Tuesday 10 July 2018

If you don't support Mrs May and/or the Chequers proposal...

If you don't support her/it, you'll be handing the keys of No.10 to Jeremy Corbyn. 

- No, your blithering incompetence, lack of political judgment, and pathetic inability to control the narrative will be to blame for that.

If you don't support her/it, you'll destroy the Conservative Party for a generation. 

- If this is the best the party can do, it deserves to be destroyed. Besides, it's now a quasi-socialist, big state, high tax, politically correct, social justice outfit - no longer either traditionally conservative or classically liberal - so what's the bloody point of the thing?...

If you don't support her/it, you'll be playing into the EU's hands - they want us to be intransigent.
- No, the EU wants Britain to bend over and grabs its ankles - which is pretty much what the British government has done for last two years. It wants to humiliate Britain so britally that no other country will even think of voting to leave.

If you don't support her/it, you'll be betraying the voters, who made it clear that they preferred a "soft" Brexit.

- Voters voted to leave the EU. They wanted a stop to mass immigration, they wanted foreign criminals kicked out, and they wanted to stop having to follow rules and laws forced on them by foreign bureaucrats. What they didn't want Britain to do was agree to hand over a £40Bn fee and offer an endless list of wholly unjustified concessions just to be allowed to start negotiations. And they didn't expect a British Prime Minister to submit a list of concessions to the Chancellor of Germany before sharing it with either her Brexit Secretary or Foreign Secretary. 

If you don't support her/it, you'll be destroying even more jobs than the three million George Osborne said we'd lose by now if we voted for Brexit.

- I think you've answered your own point.

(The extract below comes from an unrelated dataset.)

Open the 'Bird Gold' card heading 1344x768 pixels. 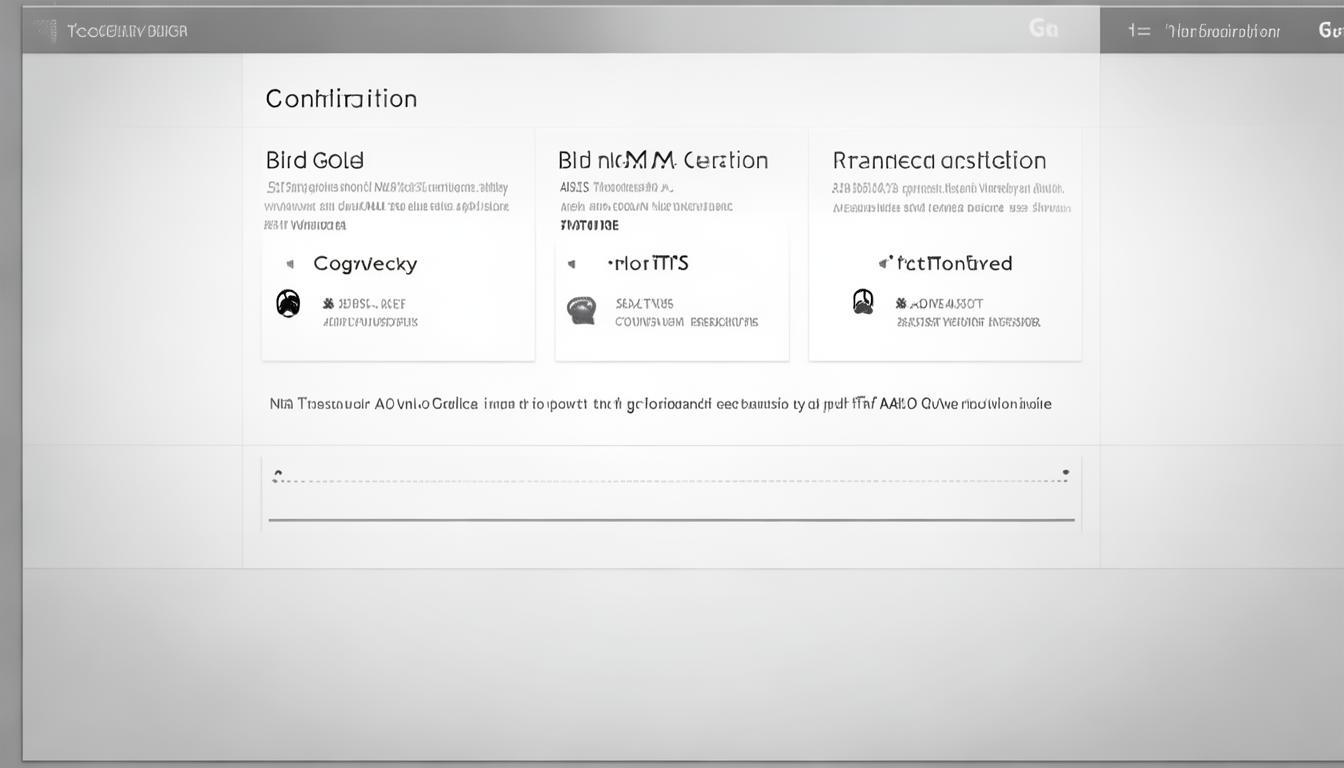(315, 160)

If you don't support her/it, we'll be forced to crash out of the EU without a deal.

- Excellent!

If you don't support her/it, it'll prove you're not adult enough to accept compromises.

- This is capitulation, not compromise.

If you don't support her/it, you're just positioning yourself for a run at the leadership. 

- Well, I wasn't thinking of applying for the job, actually - but if you're implying that Boris Johnson and David Davis resigned for that reason, I suspect you're wrong. In any case, it doesn't really matter, because, for whatever reason, they've done the right thing - the consistent thing: they signed up to deliver Brexit, and they don't think the Chequers proposal delivers Brexit. No need to get all Machiavelli about it.

If you don't support her/it, it means you refuse to accept that the electorate just want Mrs May to get on with the job.

- If only she had! Her only hope now - more importantly, the country's only hope - is that the EU rejects her Uriah Heepish surrender document outright, thus (with any luck) forcing Mrs May to either resign in humiliation or to become a born-again No Dealer and do what she bloody well promised to do.

If you don't support her/it, it just means you haven't grasped the fact that the proposals pave the way for an incremental uncoupling from the EU, you dunderhead. 

- Yeah, I know that's the Hannan/Carswell line, but it's bollocks. Maybe they imagine that, as the EU finds itself increasingly distracted by even more pressing threats to its existence, it will accede to further British demands for greater autonomy with a wave of the hand and a weary, "Whatever!". But that's not how it operates (as they well know) - Britain would be in the position of one of those battered wives who, at the last minute, refuses to press charges, and, on the understanding that he's very, very sorry, has learned his lesson, hasn't had a drink in weeks, and that he'll never abuse her or the kids again, allows her thuggish spouse to come crawling back. We all know what happens next. Britain has one opportunity to get out of this abusive relationship alive - and that opportunity is now!

Oh, look! Two Tory MPs have just quit their roles as Conservative Party Vice-Chairmen -  Maria Caulfield and Ben Bradley. It really is just a matter of time, now. The quicker the better.